━━━ Exercise passage ━━━
In the original notations: $w_0=\Sigma^{-1/2}u_0=\frac{\Sigma^{-1}E}{i^T\Sigma^{-1}E}$ and $\max=\sqrt{E^T\Sigma^{-1}E}$.
Case 2: $a^Tb\le 0$ (i.e. $a$ and $b$ pointing at the opposite half-spaces). In this case, to maximize the scalar product $a^Tu/\|u\|$ the vector $u$ will again try to point as close to $a$ as possible, but this time coming to the constraint $b^Tu=0$ (no normalization possible, $\|u_0\|=\infty$). Disregarding the constraint $b^Tu=1$, that is replacing it with non-strict $b^Tu\ge 0$, we will get that the best fit will be along the projection of $a$ onto the hyperplane $b^Tu=0$. It means that that is the maximum is not attained, only the supremum
$$
\sup=|\text{projection of $a$ onto $b^Tu=0$ along the normal $b$}|=
\sqrt{\|a\|^2-\frac{|a^Tb|^2}{\|b\|^2}}.
━━━
About this exercise:
Decide whether each statement below agrees with the optimization excerpt above, answering yes or no and quoting the deciding words from it. 1. In Case 2, the maximum is attained. 2. In Case 2, a and b point at opposite half-spaces. 3. In Case 2, the constraint $b^Tu=1$ is replaced with a non-strict one.
━━━ Material supplied ━━━
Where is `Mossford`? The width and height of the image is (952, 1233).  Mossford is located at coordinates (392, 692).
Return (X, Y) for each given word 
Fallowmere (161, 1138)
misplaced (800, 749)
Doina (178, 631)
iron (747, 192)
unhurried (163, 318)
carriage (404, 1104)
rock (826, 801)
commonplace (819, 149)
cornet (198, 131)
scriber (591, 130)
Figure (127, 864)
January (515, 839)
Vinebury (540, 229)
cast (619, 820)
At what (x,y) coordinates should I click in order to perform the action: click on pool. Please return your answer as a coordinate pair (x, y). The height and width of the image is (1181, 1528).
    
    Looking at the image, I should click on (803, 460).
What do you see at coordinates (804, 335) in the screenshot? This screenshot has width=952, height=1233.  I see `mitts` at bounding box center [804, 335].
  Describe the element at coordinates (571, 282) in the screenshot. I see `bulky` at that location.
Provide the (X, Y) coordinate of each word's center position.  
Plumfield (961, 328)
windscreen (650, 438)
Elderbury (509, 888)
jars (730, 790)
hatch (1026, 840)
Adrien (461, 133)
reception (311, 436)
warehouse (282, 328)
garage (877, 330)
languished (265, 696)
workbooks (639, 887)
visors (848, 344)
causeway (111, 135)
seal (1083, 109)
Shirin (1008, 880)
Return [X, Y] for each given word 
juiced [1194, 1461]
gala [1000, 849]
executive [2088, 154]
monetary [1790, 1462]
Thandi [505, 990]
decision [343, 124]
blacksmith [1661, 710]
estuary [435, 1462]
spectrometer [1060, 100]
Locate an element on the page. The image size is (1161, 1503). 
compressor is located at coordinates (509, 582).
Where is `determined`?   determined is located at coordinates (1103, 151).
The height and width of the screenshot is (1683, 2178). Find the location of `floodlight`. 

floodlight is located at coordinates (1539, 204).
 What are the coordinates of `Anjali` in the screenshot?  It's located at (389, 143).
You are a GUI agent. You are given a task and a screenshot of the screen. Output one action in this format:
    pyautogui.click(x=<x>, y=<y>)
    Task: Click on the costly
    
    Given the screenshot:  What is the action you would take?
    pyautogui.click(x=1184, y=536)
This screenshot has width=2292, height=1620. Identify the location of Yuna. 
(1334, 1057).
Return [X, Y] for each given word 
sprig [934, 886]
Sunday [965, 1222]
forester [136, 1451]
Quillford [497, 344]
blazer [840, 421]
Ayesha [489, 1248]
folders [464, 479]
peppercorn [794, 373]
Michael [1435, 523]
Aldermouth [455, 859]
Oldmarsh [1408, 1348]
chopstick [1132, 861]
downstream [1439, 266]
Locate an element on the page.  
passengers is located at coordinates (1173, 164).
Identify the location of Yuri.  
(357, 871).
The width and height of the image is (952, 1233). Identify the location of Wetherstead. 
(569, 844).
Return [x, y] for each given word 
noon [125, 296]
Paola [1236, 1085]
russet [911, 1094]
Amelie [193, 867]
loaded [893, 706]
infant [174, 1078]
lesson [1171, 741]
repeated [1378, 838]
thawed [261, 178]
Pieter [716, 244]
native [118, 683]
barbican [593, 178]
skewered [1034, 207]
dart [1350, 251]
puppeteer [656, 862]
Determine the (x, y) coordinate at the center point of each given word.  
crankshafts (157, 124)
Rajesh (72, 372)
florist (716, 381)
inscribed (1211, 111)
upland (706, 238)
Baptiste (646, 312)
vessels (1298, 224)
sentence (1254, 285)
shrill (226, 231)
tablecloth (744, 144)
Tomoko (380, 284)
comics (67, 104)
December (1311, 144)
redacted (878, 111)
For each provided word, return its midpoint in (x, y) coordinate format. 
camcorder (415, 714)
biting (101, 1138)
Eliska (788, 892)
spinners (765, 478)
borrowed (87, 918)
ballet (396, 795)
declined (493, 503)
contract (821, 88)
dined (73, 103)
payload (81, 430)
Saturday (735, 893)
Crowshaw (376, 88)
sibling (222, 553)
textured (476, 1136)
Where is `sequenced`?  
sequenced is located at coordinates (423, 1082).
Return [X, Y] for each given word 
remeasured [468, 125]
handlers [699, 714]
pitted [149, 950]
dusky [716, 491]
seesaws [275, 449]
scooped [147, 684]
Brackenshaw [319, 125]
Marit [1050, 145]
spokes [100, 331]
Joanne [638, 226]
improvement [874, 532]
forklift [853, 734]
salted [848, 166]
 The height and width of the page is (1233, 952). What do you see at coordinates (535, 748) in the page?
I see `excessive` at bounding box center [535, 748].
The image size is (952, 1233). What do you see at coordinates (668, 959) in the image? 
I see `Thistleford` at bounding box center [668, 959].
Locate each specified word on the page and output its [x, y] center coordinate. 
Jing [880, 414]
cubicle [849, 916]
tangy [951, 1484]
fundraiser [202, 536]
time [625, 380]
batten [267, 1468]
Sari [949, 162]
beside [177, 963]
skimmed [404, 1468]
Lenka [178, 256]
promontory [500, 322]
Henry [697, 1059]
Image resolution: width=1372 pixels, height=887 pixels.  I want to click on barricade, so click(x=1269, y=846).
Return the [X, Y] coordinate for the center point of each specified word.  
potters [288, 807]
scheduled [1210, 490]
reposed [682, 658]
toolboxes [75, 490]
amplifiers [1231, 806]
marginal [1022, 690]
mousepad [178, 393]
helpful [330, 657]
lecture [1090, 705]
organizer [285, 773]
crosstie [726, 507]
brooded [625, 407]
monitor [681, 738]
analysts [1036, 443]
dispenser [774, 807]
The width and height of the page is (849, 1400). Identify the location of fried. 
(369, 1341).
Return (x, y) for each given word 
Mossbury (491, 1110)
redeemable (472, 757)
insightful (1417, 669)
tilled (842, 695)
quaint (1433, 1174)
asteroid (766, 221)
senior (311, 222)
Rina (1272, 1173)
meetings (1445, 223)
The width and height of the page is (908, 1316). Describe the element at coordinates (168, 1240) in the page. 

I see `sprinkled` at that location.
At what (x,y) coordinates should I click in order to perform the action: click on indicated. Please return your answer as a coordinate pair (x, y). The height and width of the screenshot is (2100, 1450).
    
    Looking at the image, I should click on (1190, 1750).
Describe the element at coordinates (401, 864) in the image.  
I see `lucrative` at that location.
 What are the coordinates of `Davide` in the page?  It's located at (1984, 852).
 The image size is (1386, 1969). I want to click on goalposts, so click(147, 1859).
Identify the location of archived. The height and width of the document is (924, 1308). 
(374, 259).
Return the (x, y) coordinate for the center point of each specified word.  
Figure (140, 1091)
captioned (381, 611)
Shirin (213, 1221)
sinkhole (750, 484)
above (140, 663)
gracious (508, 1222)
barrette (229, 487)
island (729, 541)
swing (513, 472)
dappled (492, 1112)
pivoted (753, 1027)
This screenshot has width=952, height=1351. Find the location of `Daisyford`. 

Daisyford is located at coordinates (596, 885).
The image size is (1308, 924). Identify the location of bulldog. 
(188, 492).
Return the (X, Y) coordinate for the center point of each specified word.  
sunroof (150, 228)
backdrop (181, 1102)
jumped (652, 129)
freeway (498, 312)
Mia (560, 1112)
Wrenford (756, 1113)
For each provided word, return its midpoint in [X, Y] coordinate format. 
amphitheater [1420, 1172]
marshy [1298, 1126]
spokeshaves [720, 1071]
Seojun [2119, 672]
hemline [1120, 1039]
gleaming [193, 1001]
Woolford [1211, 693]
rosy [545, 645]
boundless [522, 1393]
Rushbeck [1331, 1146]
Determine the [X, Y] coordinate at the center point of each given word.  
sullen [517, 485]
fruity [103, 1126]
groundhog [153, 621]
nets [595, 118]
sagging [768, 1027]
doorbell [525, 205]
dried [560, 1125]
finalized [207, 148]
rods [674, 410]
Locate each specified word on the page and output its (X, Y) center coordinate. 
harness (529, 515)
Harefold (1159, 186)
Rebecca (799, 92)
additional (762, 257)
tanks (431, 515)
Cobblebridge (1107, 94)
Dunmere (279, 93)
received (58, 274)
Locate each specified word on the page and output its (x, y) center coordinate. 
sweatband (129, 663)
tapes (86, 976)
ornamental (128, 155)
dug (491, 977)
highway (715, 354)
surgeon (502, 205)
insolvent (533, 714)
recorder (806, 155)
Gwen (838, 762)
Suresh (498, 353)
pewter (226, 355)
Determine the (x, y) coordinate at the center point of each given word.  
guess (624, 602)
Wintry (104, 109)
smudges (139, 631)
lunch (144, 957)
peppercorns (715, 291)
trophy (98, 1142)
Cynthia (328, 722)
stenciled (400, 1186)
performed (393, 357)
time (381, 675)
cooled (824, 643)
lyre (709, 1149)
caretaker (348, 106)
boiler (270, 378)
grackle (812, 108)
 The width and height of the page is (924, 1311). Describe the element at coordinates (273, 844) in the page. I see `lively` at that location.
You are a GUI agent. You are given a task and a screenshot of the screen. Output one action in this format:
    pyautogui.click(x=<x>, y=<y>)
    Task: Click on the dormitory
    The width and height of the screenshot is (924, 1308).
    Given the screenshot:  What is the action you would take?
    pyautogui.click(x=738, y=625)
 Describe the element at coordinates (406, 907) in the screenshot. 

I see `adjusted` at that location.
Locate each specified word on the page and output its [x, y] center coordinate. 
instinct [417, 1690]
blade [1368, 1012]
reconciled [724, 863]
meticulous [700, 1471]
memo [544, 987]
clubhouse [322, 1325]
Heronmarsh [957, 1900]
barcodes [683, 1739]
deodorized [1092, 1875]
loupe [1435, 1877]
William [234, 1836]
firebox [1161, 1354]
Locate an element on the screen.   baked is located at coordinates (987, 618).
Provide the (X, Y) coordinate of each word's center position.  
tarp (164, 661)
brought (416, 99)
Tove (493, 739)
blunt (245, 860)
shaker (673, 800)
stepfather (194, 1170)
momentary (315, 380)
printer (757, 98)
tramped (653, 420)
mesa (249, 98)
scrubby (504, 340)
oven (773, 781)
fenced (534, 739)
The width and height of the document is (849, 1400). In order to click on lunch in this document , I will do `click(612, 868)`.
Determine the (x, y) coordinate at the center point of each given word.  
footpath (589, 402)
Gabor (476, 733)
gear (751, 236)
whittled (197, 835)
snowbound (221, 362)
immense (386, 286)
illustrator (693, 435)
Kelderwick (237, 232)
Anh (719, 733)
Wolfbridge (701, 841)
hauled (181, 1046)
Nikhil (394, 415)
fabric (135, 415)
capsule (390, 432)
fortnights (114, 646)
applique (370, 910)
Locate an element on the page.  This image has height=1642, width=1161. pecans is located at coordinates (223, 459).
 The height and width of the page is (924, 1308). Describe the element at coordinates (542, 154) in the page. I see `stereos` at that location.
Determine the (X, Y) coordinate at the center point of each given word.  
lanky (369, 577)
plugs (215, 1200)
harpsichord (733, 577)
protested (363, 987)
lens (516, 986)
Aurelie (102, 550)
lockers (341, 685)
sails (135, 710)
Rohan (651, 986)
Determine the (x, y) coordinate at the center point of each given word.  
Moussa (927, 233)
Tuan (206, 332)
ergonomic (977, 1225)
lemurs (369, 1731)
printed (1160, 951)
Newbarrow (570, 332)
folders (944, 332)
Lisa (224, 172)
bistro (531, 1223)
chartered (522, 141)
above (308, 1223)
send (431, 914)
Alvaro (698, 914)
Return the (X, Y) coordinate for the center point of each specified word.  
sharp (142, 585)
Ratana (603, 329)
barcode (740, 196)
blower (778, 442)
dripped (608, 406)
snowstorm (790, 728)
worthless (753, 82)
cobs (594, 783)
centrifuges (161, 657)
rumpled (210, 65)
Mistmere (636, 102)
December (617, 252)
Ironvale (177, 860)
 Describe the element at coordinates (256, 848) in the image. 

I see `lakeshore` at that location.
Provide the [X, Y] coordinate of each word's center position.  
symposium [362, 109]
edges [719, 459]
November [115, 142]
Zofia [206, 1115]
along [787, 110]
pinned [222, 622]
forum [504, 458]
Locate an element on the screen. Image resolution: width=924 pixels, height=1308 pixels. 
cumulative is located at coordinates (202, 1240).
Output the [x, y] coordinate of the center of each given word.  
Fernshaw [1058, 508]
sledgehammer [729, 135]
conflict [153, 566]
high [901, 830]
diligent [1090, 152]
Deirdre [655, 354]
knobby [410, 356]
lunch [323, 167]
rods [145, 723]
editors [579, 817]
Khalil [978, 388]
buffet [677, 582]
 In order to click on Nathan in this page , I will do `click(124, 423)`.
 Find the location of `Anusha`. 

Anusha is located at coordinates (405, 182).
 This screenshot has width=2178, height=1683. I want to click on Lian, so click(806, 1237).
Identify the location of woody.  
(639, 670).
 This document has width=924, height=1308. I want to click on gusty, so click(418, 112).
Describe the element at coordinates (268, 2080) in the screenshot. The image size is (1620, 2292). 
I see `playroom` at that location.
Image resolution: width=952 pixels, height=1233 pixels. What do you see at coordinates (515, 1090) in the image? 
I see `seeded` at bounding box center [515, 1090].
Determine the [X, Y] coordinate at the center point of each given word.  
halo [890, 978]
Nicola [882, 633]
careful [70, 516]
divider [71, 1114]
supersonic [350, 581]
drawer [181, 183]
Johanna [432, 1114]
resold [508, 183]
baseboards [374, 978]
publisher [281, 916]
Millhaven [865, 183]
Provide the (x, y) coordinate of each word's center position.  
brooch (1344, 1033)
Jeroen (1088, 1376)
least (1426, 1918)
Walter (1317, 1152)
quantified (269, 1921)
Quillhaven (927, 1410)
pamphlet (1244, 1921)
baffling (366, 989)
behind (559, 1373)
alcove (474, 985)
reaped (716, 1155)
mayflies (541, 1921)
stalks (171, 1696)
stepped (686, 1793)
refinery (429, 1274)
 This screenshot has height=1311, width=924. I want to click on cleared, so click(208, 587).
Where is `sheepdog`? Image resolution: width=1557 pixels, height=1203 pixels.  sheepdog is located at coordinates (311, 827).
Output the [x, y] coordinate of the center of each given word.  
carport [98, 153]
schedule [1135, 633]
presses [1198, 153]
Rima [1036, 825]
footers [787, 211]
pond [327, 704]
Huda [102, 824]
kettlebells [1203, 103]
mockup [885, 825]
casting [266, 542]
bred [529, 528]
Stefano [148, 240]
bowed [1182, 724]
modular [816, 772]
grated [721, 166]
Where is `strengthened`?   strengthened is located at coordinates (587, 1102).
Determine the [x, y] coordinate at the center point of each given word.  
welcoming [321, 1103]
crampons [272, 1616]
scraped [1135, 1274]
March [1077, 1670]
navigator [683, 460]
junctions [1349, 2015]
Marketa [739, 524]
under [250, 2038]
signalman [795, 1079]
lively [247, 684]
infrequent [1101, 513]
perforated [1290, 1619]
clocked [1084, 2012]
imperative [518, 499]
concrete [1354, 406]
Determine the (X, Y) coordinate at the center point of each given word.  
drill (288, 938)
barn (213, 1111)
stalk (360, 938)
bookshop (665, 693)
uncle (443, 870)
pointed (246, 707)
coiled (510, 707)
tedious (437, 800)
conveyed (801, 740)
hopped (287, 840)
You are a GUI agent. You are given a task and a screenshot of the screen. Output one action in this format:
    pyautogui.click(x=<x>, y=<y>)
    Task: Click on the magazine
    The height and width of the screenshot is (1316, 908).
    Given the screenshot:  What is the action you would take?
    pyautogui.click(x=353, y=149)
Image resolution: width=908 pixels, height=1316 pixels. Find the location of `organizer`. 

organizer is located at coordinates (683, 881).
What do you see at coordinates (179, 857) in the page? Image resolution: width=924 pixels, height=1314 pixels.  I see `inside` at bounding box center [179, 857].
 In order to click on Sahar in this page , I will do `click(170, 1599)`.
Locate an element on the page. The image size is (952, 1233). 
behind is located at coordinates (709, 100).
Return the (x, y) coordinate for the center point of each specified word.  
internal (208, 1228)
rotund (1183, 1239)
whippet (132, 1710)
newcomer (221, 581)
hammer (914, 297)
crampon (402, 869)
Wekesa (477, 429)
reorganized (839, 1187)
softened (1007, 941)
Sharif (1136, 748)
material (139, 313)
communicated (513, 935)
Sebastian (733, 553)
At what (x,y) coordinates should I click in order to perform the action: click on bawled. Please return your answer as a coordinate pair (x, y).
━━━
Result of this exercise:
1. No: "the maximum is not attained, only the supremum"
2. Yes: "$a$ and $b$ pointing at the opposite half-spaces"
3. Yes: "replacing it with non-strict $b^Tu\ge 0$"